An account where predominantly foreign stocks and funds are traded


The third step is to then choose and place an order: my very first order I ever did was to invest €10 in a SPP fund. It was so scary and exhilarating, €10 euro’s I’ll never forget (+that are now worth €11,72). Then you HOLD, or for the cryptocurrency fans around here: HODL [Hold on for dear life]

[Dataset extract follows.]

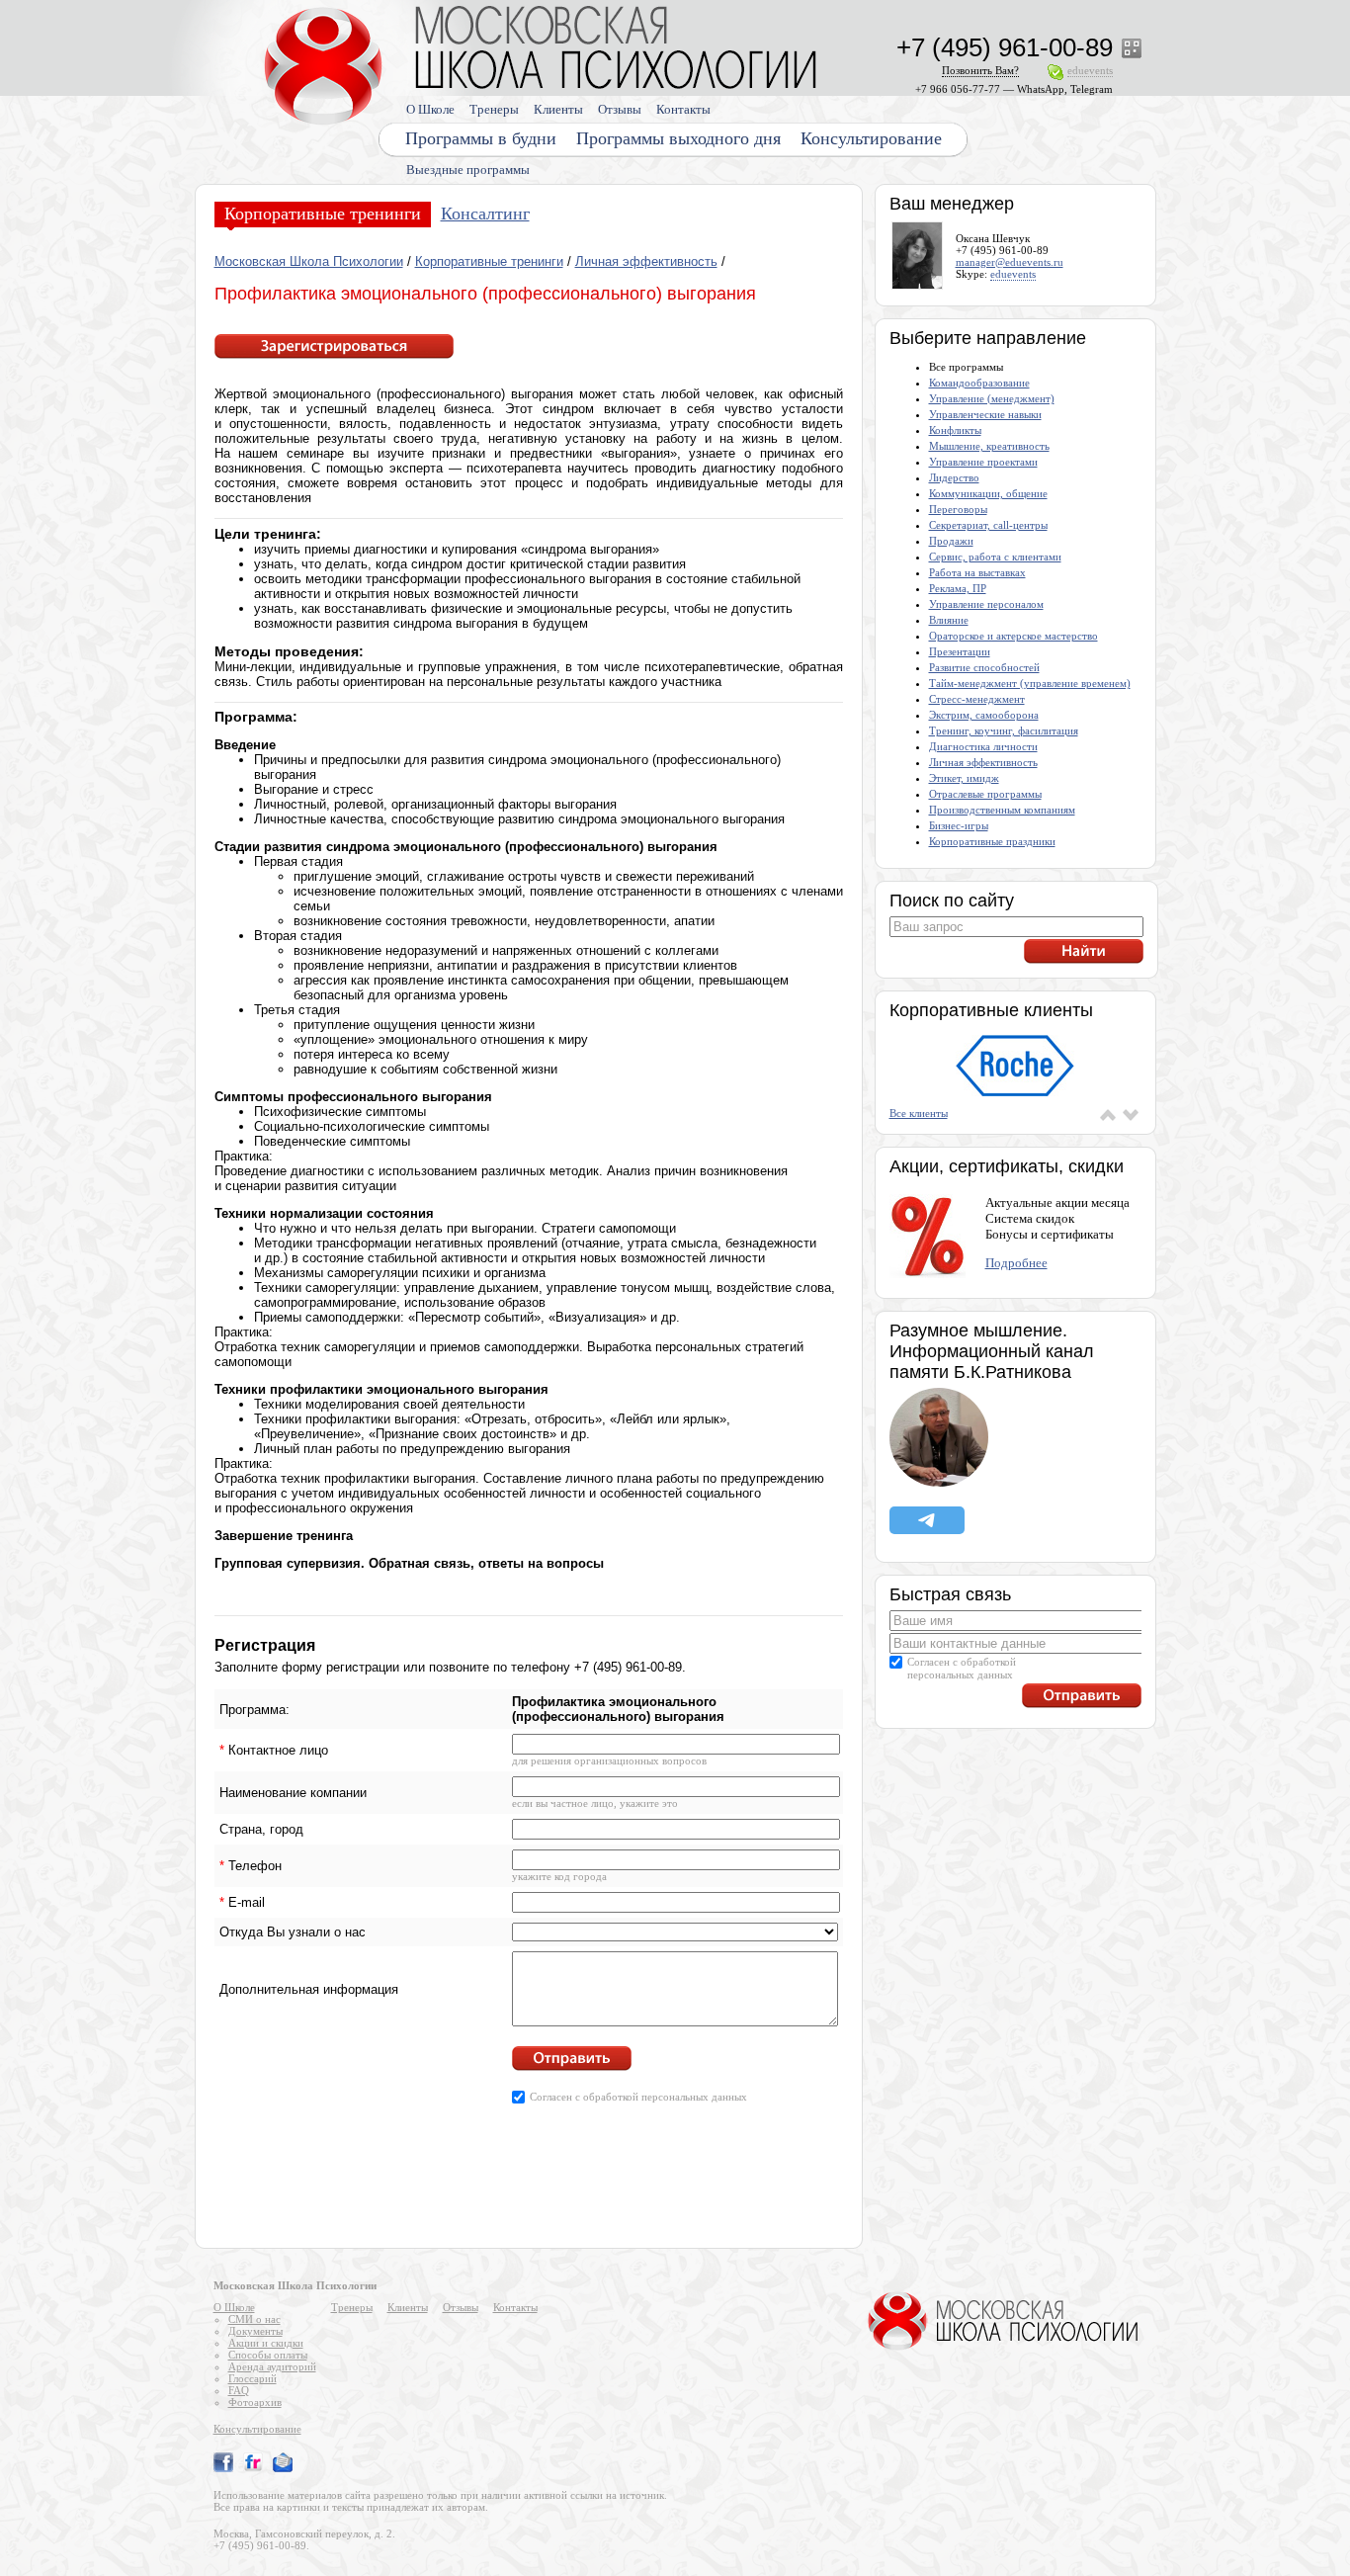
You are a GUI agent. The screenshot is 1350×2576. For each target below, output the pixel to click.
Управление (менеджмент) (992, 398)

Then to debunk some of the first questions in this blog:

  • Yes, the stockmarket is currently for grey old men, and it is time to change that! Young (female) people need to take a more active approach in their economic situation and increasing your savings is one way of getting there.
  • When investing money there is always risk. So if you were to invest all your money into 1 company or asset (like f.e. cryptocurrencies), then yes you CAN LOOSE it all. The key is to spread your risk and invest in multiple different industries and companies, case in point are my portfolio holding above. That way if one goes down, another one might go up. If I were to loose all my money, it would mean economies in Asia, Europe, Latam and the US would all have crashed. Multiple global companies would have gone bankrupt. And if thát doomsday scenario were to be true, I would have far bigger issues in surviving and being able to even have foodsupply in the supermarket, than a stockportfolio that went awry.
  • You do not need a large capital sum to start investing. Some stocks trade for as little as 5 cents, others for €5 euro’s, some for €50. Most fund purchases require a minimum of a €10 euro input. Many online brokers also allow you, as a starter, to trade without a fee, on your first €5.000 (avanza) or €8.000 (nordnet) and even €100.000 (DeGiro – for Swedish account, check your local market). This means that for many, their first months or years of trading can be done without paying transaction fee’s.
  • Investing in the stockmarket is NOT like banking on bitcoin. Cryptocurrencies are lately much discussed and seen as a quick way to make money. They are extremely volatile, it’s a short term bet and you need to keep your head very cool. Investing on the stock market is rather, for many, a long-term plan with a timeline of 15+ years. Building companies takes time. Organic growth takes time.

Ready to start saving? Last time I got a few people writing to me with questions (which I think is a lot of fun! so please reach out if you want to know more), I hope this overview gave a good insight into the different accounts that are there.